Of course this is not limited to the areas in the title, but I'm going to attemp to spark interest in having a meet. I'm thinking around the Pittsburgh, PA area. There is a dyno shop in Verona, not far from Pitt, that allows daily rentals of the dyno. We could spend the day there, have a cookout, and there is also an autocross track 30 minutes north of Pitt, called Pittsburgh International Raceway Complex. www.pittrace.com. Very nice tracks, it's about 10 minutes from me. I believe you can also rent a track out as well(helmets required). If interested, please post your thoughts and let's make this happen this summer!:th_salute:


----------



## tecollins1 (Nov 6, 2011)

I'm down 


Sent from iPhone 4


----------



## OnlyTaurus (Mar 20, 2012)

I figured you would be lol, let's just hope more people bite.


----------



## tecollins1 (Nov 6, 2011)

Auto cross 2012 Dates

6/14
7/13 During the Pittsburgh Vintage Grand Prix
8/2
8/23
10/11
General

These informal autocrosses are meant to be low pressure events where novice drivers can develop skills and advanced drivers can get in valuable practice time.

You can expect to get in a lot of runs... the perfect opportunity to hone your skills.

Cost:

Weekday evening $40 (4pm-8pm)
Weekend extended sessions $50 (10am-4pm)
Driver Eligibility:

Any licensed driver over the age of 18 years.
Under 18 will require parental consent form to be signed at registration.

Vehicle Eligibility:

Any car is eligible provided it meets safety criteria.
Certain trucks and SUV’s are allowed to participate. You must call for approval.
Roll bars are not required.
Standard 3-point seat belts are acceptable
Qualified Snell helmets (1995 or newer) are required (some rental helmets are available).
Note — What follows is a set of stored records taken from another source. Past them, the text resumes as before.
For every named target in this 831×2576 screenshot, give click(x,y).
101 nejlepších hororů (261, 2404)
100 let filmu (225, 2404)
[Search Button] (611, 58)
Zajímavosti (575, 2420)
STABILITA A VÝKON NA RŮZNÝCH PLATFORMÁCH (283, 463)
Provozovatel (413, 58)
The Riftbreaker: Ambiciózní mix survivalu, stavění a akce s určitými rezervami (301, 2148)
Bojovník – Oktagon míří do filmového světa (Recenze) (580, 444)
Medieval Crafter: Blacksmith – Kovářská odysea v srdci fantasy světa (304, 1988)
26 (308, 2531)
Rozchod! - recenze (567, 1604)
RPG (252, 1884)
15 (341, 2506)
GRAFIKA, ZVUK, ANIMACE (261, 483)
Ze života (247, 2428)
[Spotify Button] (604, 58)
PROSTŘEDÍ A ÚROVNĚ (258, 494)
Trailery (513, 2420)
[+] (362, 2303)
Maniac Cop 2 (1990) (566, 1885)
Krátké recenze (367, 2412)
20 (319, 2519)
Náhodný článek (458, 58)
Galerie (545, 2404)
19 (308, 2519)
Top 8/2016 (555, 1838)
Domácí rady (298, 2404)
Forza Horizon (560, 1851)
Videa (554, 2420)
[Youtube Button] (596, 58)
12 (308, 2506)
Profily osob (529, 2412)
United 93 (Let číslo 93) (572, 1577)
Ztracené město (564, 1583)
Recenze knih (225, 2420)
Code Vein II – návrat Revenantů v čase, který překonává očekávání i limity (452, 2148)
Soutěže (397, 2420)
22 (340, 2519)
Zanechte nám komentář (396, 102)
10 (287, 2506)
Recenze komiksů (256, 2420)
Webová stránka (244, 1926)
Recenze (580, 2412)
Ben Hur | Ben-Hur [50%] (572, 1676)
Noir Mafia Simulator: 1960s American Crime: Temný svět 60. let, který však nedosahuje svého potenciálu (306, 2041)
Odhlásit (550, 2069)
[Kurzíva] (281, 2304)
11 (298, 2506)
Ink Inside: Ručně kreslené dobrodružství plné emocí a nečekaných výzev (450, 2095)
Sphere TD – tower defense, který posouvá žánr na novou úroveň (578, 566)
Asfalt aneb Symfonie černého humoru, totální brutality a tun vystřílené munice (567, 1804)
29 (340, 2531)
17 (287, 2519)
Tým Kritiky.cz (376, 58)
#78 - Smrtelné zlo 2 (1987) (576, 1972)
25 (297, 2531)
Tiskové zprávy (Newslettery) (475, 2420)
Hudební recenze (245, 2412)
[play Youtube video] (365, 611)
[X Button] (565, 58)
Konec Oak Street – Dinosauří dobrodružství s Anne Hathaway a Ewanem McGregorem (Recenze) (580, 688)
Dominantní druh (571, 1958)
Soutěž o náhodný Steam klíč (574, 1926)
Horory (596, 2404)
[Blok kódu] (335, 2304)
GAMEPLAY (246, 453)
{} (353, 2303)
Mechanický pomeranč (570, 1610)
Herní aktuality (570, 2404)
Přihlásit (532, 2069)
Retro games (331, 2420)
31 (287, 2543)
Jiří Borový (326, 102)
PRE-REGISTRATION: NOT REQUIRED.

Anyone interested? 


Sent from iPhone 4


----------



## Patman (May 7, 2011)

I'm in when? Weekend would be best (6 hour drive for me)? Set up a time and I will see if I can make it. Week of July 16 bad for me.


----------



## tecollins1 (Nov 6, 2011)

I'm out of town on 6-14 but good for 7-13 though. And possibly 8-2

Btw you have a helmet I can borrow haha jk will have to rent one 
Sent from iPhone 4


----------



## ErikBEggs (Aug 20, 2011)

In. Three hours from Buffalo, NY. So in. A saturday is best. 
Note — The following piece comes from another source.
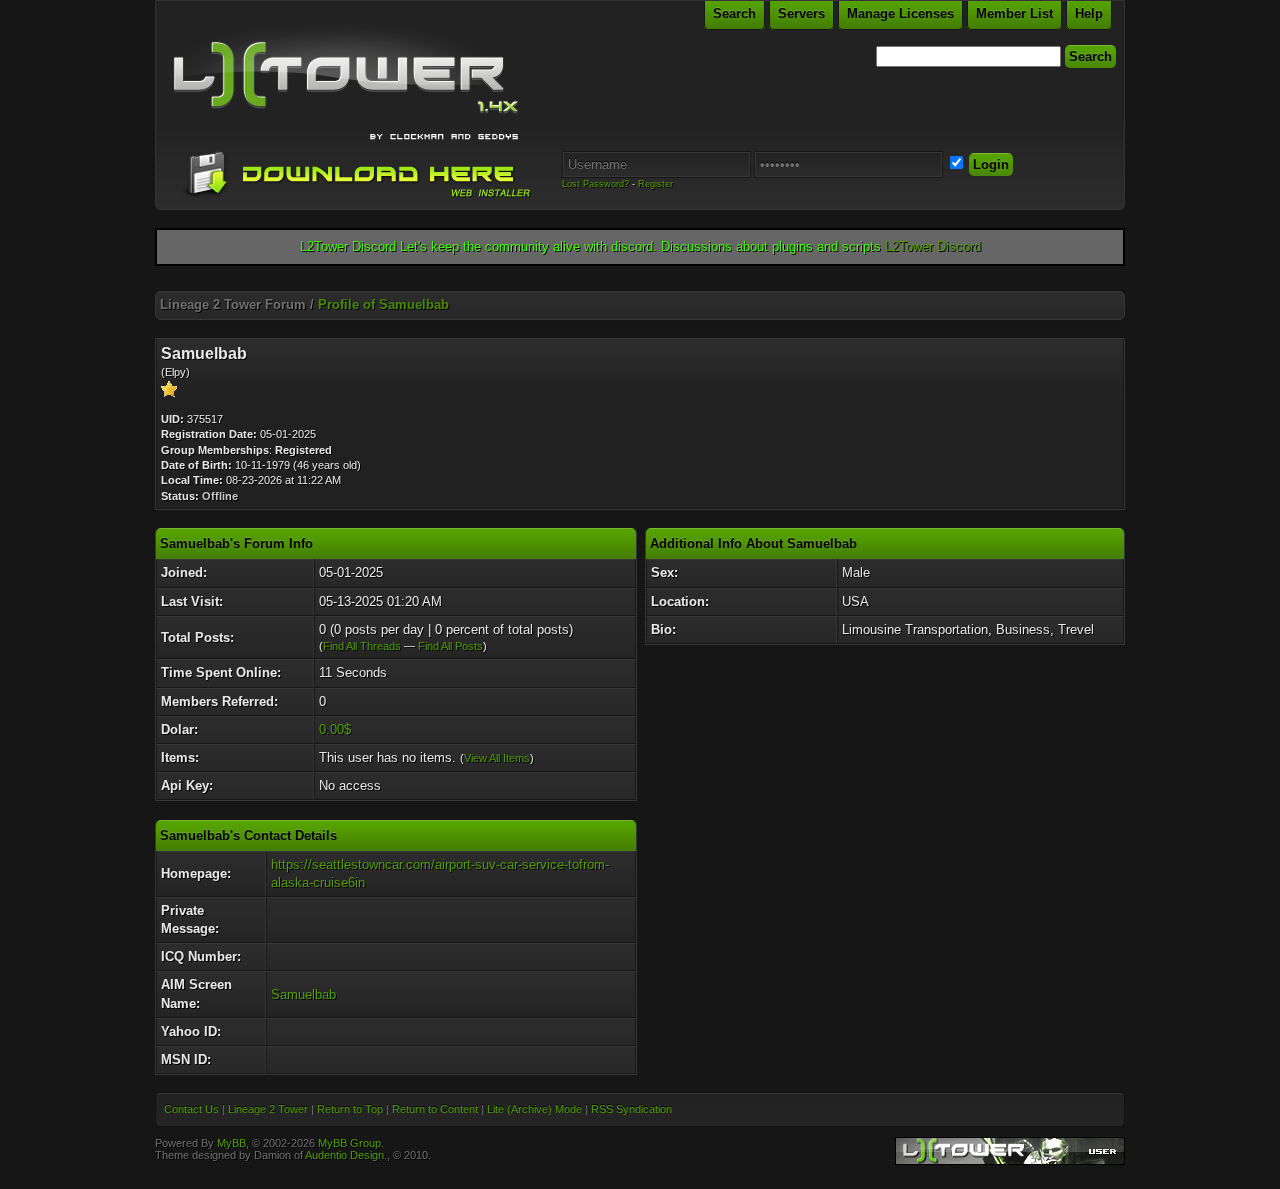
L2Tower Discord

My family is near there too... Hermitage / Sharon, PA and Youngstown, OH. Sweet deal!


----------



## OnlyTaurus (Mar 20, 2012)

tecollins1 said:


> Auto cross 2012 Dates
> 
> 6/14
> 7/13 During the Pittsburgh Vintage Grand Prix
> ...


Nice find! So we can try and get others involved, I'd say go for the later dates. That way we can have ample time to prepare and get others involved! Should be awesome!


----------